--- Alıştırmanın amacı ---
Aşağıdaki satırların tamamını, hiçbir harfini değiştirmeden olduğu gibi yazdırınız.

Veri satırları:
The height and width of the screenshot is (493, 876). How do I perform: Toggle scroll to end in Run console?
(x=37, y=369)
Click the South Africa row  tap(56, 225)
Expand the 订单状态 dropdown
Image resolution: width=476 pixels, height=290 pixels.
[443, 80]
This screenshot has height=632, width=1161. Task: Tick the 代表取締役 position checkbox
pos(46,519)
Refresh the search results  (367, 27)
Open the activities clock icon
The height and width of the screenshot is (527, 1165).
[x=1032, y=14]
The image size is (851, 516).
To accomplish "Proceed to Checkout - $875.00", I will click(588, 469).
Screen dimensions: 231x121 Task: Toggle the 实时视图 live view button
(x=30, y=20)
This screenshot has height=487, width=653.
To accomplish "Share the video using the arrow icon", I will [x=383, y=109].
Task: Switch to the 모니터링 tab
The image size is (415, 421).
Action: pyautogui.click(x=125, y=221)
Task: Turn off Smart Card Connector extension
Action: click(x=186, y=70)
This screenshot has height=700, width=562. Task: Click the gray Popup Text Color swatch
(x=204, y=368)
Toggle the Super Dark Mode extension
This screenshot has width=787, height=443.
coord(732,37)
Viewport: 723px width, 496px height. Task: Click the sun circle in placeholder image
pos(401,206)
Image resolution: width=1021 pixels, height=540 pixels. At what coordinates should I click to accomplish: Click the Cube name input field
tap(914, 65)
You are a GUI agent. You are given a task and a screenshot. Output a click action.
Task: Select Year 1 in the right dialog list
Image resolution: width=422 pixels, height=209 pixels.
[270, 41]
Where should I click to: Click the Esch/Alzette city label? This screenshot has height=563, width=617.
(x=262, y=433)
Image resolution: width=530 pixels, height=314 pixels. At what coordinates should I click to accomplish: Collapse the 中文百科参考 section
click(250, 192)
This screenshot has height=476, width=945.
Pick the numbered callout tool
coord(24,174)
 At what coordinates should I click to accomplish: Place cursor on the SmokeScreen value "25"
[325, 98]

--- Görevin cevabı ---
The height and width of the screenshot is (493, 876). How do I perform: Toggle scroll to end in Run console?
(x=37, y=369)
Click the South Africa row  tap(56, 225)
Expand the 订单状态 dropdown
Image resolution: width=476 pixels, height=290 pixels.
[443, 80]
This screenshot has height=632, width=1161. Task: Tick the 代表取締役 position checkbox
pos(46,519)
Refresh the search results  (367, 27)
Open the activities clock icon
The height and width of the screenshot is (527, 1165).
[x=1032, y=14]
The image size is (851, 516).
To accomplish "Proceed to Checkout - $875.00", I will click(588, 469).
Screen dimensions: 231x121 Task: Toggle the 实时视图 live view button
(x=30, y=20)
This screenshot has height=487, width=653.
To accomplish "Share the video using the arrow icon", I will [x=383, y=109].
Task: Switch to the 모니터링 tab
The image size is (415, 421).
Action: pyautogui.click(x=125, y=221)
Task: Turn off Smart Card Connector extension
Action: click(x=186, y=70)
This screenshot has height=700, width=562. Task: Click the gray Popup Text Color swatch
(x=204, y=368)
Toggle the Super Dark Mode extension
This screenshot has width=787, height=443.
coord(732,37)
Viewport: 723px width, 496px height. Task: Click the sun circle in placeholder image
pos(401,206)
Image resolution: width=1021 pixels, height=540 pixels. At what coordinates should I click to accomplish: Click the Cube name input field
tap(914, 65)
You are a GUI agent. You are given a task and a screenshot. Output a click action.
Task: Select Year 1 in the right dialog list
Image resolution: width=422 pixels, height=209 pixels.
[270, 41]
Where should I click to: Click the Esch/Alzette city label? This screenshot has height=563, width=617.
(x=262, y=433)
Image resolution: width=530 pixels, height=314 pixels. At what coordinates should I click to accomplish: Collapse the 中文百科参考 section
click(250, 192)
This screenshot has height=476, width=945.
Pick the numbered callout tool
coord(24,174)
 At what coordinates should I click to accomplish: Place cursor on the SmokeScreen value "25"
[325, 98]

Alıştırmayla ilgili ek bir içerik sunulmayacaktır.